▶ _WHAT IS NEEDED_:
In the records that follow, show each line where the word "computer" is present.

▶ _ENTRIES SUPPLIED_:
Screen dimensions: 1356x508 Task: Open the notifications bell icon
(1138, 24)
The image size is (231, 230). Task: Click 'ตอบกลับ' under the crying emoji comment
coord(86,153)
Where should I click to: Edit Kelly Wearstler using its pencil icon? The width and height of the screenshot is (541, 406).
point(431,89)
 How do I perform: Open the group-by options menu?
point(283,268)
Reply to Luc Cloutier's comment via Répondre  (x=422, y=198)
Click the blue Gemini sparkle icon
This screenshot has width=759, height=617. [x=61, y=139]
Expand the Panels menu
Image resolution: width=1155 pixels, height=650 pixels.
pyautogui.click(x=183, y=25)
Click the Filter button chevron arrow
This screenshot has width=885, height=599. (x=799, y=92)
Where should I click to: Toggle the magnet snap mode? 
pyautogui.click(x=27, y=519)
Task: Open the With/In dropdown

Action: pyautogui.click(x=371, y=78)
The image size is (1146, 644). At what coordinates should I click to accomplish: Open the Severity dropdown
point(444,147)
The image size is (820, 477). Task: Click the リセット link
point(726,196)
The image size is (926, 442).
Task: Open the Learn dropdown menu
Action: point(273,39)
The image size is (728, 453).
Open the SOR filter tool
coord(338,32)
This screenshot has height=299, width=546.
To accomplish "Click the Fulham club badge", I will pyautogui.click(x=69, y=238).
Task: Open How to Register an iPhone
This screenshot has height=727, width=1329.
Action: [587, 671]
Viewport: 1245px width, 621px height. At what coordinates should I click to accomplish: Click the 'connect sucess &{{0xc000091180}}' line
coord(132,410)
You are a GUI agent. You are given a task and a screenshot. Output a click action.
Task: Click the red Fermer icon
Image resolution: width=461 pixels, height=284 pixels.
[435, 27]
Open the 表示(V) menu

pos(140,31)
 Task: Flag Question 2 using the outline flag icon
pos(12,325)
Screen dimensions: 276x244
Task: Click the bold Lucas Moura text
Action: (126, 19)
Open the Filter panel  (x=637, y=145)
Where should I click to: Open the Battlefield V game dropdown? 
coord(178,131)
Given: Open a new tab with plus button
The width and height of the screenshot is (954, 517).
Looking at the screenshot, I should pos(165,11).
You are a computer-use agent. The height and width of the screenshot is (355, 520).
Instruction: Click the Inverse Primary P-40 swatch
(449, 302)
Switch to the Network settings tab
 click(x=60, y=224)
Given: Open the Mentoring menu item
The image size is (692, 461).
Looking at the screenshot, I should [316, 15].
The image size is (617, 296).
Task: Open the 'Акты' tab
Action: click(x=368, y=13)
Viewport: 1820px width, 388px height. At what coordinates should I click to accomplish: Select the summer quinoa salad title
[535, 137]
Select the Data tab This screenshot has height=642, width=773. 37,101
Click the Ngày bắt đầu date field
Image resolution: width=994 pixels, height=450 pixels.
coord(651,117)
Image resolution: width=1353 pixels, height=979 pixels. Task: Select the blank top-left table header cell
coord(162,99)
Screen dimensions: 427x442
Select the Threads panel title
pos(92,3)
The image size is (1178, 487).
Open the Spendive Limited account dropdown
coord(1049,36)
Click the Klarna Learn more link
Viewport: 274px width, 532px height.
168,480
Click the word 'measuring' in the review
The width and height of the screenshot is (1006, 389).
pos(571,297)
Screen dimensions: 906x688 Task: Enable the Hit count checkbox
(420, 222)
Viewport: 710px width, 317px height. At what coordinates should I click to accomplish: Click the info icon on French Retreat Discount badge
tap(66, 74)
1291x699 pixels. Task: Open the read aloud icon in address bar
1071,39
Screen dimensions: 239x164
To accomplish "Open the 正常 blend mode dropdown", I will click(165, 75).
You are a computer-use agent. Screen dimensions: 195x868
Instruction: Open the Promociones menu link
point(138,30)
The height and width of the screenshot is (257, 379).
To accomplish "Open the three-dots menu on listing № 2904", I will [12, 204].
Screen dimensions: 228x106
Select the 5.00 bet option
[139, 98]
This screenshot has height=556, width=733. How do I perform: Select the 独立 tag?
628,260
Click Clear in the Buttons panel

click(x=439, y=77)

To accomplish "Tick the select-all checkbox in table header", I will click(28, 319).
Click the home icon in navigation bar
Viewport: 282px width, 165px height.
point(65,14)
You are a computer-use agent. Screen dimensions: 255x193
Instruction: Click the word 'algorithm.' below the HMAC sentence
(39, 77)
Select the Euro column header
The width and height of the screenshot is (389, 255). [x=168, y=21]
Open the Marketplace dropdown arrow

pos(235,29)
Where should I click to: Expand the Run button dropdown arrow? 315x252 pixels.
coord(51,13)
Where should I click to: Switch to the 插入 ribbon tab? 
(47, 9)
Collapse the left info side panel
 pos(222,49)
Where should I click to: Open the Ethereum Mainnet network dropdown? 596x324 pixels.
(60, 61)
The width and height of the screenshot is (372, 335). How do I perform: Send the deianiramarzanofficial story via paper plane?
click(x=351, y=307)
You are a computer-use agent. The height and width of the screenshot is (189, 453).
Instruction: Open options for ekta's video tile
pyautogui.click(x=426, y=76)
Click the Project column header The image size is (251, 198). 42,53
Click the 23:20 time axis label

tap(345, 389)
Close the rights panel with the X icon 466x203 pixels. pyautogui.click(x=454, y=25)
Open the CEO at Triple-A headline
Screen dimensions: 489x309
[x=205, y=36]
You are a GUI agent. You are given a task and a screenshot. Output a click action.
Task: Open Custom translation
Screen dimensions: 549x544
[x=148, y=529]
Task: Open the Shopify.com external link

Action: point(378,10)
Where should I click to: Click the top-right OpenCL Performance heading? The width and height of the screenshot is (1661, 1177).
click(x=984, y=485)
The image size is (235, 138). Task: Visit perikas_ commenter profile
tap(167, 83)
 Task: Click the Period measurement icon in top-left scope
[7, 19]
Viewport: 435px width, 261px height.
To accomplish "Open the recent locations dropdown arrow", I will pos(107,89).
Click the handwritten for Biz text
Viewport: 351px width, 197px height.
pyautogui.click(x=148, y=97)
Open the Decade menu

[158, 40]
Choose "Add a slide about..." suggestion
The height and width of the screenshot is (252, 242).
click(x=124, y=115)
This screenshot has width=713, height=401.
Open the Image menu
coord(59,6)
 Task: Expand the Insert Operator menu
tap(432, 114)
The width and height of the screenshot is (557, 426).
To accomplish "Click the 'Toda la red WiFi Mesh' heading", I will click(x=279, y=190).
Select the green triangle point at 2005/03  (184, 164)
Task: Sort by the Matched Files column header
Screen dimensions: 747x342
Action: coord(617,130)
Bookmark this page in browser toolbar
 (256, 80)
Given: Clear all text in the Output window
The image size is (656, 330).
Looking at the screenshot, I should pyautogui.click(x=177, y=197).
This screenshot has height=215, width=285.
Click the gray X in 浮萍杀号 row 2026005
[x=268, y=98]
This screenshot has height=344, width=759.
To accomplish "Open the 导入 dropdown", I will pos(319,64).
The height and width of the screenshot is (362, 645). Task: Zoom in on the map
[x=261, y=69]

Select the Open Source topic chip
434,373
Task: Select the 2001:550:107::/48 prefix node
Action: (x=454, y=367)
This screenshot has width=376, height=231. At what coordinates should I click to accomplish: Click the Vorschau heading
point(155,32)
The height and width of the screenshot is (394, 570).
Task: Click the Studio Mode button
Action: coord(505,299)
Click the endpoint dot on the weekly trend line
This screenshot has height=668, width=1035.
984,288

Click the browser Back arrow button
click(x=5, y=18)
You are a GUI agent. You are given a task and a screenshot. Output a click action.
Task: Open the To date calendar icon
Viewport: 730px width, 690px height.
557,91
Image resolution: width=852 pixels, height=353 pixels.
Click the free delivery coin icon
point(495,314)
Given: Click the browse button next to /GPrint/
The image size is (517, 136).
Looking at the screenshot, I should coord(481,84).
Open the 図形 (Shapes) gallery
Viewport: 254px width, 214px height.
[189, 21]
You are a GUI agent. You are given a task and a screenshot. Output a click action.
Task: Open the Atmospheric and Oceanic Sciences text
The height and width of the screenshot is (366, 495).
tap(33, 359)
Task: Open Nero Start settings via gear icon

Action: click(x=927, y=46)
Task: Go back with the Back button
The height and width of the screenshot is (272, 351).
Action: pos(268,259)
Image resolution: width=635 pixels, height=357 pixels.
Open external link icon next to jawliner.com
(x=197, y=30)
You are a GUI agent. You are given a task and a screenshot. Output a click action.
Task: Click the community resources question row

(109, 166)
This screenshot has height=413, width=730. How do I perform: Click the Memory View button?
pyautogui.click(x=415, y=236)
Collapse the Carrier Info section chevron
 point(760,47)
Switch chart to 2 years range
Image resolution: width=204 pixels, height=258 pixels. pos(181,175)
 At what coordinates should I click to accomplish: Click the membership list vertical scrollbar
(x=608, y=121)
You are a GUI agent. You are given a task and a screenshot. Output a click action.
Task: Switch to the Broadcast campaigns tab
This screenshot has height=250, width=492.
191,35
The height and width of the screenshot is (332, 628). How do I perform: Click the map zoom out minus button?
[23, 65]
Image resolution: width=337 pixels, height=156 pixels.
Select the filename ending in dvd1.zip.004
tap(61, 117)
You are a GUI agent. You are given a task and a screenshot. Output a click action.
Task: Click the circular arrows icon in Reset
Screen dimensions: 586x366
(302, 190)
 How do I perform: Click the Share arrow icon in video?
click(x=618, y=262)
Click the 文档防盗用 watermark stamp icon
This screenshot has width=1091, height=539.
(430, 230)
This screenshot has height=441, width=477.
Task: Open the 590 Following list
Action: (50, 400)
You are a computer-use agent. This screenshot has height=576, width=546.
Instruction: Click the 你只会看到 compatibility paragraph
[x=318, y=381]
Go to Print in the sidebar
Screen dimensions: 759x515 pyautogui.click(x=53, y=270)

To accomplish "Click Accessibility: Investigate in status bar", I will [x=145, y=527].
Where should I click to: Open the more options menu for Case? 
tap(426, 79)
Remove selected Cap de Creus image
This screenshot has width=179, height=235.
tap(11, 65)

▶ _RESPONSE AREA_:
You are a computer-use agent. The height and width of the screenshot is (355, 520).
You are a computer-use agent. Screen dimensions: 195x868
You are a computer-use agent. Screen dimensions: 255x193
You are a computer-use agent. The height and width of the screenshot is (189, 453).
You are a computer-use agent. This screenshot has height=576, width=546.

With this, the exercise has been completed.